Es musste am Schock gelegen haben (anders konnte sie es sich nicht erklären), aber die Frau nahm ihren ganzen Mut zusammen und krächzte mit kratziger Stimme: „Wenn ich jetzt noch ihre Telefonnummer bekomme, dann glaube ich nicht nur an Wunder, sondern auch wieder an die Liebe!“ Der Feuerwehrmann gluckste leise und die Redakteurin spürte, wie seine Brust bei jedem Lacher sanft vibrierte. „Wir schauen mal, ob wir einen Stift organisiert bekommen!“, zwinkerte er ihr zu. Als sie beim Rettungswagen angekommen waren, stürzten sich die Helfer auf die junge Frau, tasteten sie hier ab, untersuchten sie dort. Obwohl ihr – wie durch ein Weihnachtswunder – nichts passiert war, nahmen die Einsatzkräfte sie zur Beobachtung mit ins Krankenhaus. Die Redakteurin war sehr traurig, weil sie den Feuerwehrmann vermutlich nie wieder sehen würde und keinen Stift zur Hand gehabt hatte, um sich seine Nummer aufzuschreiben.
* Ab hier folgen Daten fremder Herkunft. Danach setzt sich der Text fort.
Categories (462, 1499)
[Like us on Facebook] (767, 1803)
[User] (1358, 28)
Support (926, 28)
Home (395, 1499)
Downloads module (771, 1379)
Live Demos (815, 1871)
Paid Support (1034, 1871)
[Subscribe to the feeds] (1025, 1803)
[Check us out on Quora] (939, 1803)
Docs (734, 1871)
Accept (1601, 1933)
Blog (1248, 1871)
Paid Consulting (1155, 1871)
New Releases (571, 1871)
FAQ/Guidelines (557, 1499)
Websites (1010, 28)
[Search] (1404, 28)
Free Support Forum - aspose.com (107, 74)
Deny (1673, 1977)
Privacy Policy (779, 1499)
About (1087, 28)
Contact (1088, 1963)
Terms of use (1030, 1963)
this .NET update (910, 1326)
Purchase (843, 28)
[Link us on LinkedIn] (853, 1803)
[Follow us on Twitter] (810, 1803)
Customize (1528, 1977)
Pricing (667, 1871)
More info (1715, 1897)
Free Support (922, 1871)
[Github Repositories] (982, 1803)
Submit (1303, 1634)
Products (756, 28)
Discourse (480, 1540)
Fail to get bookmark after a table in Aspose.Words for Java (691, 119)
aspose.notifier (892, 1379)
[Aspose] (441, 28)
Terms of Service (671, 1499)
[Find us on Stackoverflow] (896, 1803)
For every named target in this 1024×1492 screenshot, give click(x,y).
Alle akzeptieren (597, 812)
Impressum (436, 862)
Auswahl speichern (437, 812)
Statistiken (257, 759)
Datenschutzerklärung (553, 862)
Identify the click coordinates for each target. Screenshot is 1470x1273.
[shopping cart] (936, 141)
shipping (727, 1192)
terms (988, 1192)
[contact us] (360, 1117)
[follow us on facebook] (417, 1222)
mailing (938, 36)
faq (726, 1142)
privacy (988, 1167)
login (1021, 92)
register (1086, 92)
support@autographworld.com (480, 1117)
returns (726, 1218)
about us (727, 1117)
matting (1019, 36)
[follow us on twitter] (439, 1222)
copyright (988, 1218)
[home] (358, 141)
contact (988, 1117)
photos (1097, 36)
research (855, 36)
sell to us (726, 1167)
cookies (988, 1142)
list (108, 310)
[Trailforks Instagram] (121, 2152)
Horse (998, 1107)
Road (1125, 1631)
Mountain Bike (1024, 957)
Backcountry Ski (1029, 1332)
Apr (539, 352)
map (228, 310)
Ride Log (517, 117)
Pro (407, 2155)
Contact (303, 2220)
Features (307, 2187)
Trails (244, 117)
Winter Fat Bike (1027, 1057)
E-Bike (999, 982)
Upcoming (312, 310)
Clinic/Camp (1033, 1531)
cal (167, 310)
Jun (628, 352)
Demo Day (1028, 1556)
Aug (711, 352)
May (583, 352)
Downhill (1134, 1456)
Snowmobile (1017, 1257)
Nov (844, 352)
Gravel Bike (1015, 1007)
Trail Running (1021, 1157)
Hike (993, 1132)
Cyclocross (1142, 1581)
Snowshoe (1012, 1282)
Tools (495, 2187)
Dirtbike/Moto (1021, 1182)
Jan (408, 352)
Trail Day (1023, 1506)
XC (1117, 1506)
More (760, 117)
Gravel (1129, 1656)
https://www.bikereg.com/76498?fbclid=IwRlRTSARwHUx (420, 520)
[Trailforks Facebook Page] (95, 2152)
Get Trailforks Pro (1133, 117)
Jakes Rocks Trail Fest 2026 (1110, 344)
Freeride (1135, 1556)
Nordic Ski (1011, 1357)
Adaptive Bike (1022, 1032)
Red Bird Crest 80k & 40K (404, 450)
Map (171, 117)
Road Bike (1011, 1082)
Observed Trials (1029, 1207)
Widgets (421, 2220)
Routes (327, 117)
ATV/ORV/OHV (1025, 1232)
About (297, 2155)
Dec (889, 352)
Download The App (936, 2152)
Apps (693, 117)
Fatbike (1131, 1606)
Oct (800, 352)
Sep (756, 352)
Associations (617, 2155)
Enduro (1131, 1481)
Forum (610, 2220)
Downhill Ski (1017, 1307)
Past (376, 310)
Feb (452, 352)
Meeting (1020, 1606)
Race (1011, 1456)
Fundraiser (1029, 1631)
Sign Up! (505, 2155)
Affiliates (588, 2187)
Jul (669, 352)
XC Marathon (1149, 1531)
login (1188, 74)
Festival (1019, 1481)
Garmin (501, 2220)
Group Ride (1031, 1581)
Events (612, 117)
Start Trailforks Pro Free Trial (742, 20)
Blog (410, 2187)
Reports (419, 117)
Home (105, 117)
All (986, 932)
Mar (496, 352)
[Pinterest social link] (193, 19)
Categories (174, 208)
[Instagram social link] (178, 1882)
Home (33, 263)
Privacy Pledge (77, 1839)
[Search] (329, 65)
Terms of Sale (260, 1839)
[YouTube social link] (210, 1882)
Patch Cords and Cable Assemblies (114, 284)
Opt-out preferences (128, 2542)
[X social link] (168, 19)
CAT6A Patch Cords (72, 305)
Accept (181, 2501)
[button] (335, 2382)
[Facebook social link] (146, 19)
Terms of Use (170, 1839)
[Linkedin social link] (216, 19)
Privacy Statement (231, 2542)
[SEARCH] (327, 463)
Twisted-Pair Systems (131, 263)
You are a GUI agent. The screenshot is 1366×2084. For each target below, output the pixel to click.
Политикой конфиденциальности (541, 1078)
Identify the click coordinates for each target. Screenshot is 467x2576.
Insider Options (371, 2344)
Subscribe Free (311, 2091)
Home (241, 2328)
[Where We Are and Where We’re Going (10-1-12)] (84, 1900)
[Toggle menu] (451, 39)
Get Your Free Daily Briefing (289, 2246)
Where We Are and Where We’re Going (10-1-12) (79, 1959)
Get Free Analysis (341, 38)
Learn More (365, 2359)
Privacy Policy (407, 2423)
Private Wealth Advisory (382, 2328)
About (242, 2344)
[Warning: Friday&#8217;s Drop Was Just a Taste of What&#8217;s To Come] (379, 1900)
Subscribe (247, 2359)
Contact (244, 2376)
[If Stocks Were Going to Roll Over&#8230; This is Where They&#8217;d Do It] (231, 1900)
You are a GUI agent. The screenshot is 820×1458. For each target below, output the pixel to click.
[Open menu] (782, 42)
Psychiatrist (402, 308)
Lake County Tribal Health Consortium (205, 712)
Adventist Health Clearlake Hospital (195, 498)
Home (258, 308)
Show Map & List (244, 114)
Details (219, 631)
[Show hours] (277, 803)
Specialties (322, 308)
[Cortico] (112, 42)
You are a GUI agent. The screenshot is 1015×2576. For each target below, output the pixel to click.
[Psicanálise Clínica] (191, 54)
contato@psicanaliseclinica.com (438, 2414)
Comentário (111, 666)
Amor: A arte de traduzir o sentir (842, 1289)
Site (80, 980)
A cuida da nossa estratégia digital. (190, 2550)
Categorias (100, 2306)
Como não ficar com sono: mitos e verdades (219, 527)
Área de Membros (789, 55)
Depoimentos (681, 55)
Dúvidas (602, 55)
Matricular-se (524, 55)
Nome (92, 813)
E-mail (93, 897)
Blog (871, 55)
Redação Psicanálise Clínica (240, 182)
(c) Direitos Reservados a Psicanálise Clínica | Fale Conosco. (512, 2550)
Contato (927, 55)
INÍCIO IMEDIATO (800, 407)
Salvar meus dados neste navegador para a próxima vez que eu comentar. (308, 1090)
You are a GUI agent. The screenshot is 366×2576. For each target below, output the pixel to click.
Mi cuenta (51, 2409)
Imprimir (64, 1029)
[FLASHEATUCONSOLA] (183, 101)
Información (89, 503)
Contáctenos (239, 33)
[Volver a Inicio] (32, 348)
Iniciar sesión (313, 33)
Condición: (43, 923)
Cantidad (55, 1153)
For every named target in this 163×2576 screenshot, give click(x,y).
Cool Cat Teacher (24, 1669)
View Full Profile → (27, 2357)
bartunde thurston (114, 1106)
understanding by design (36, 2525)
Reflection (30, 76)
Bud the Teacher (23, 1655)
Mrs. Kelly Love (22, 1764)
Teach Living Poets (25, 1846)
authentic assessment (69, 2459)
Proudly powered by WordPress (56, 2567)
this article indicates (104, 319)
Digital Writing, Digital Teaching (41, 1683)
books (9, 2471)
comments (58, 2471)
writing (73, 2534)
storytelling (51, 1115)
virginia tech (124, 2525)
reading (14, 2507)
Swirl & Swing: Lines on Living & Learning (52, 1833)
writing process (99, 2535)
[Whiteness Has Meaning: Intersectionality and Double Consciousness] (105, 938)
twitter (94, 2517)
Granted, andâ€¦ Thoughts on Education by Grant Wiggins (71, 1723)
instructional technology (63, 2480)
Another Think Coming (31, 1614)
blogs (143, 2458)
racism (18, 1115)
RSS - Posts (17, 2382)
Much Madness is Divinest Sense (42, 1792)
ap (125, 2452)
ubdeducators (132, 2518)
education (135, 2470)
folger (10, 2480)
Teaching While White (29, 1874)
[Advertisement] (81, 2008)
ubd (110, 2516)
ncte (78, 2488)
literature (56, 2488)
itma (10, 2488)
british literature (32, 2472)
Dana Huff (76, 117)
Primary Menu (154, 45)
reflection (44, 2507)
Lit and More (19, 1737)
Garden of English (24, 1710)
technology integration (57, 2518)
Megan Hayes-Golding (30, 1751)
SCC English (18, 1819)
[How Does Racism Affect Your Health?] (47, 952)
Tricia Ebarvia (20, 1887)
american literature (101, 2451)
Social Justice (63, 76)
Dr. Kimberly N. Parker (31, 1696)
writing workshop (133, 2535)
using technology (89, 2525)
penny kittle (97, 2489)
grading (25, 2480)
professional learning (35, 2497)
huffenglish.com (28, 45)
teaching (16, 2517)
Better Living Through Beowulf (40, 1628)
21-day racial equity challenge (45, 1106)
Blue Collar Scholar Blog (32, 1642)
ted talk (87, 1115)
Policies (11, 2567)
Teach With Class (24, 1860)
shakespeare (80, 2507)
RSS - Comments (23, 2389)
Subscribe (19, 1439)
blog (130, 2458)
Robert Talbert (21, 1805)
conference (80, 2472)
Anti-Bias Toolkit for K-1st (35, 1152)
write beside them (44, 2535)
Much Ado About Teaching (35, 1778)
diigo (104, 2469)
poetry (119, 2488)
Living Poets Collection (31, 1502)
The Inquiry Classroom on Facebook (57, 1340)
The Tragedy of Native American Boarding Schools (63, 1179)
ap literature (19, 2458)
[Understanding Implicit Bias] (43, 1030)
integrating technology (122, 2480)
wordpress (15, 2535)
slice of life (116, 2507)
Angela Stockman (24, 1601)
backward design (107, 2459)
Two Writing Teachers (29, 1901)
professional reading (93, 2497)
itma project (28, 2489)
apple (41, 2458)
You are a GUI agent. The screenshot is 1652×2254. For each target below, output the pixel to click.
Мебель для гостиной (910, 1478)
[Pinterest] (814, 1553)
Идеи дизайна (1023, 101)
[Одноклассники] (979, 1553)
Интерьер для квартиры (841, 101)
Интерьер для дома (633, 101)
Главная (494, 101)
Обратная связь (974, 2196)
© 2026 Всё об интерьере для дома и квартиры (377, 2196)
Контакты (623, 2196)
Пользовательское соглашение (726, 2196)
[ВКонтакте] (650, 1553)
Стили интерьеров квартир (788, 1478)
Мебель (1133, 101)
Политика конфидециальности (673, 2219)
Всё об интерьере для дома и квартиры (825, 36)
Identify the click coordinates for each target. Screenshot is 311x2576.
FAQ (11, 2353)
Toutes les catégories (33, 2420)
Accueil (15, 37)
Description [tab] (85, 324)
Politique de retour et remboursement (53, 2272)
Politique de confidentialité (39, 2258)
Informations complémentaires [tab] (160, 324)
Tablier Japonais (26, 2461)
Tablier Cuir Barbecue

Auch Stunden später saß sie noch frustriert im Krankenhausbett, starrte aus dem Fenster und dachte an die dunkelbraunen Teddyaugen. Plötzlich klopfte es an der Zimmertür und herein trat der Held in Uniform. In der Hand hielt er einen großen Strauß Blumen und einen Zettel. „Ich hatte dir doch meine Telefonnummer versprochen!“, zwinkerte er und die Redakteurin strahlte. Und vielleicht begann die junge Frau von da an wieder, an die wahre echte große Liebe zu glauben.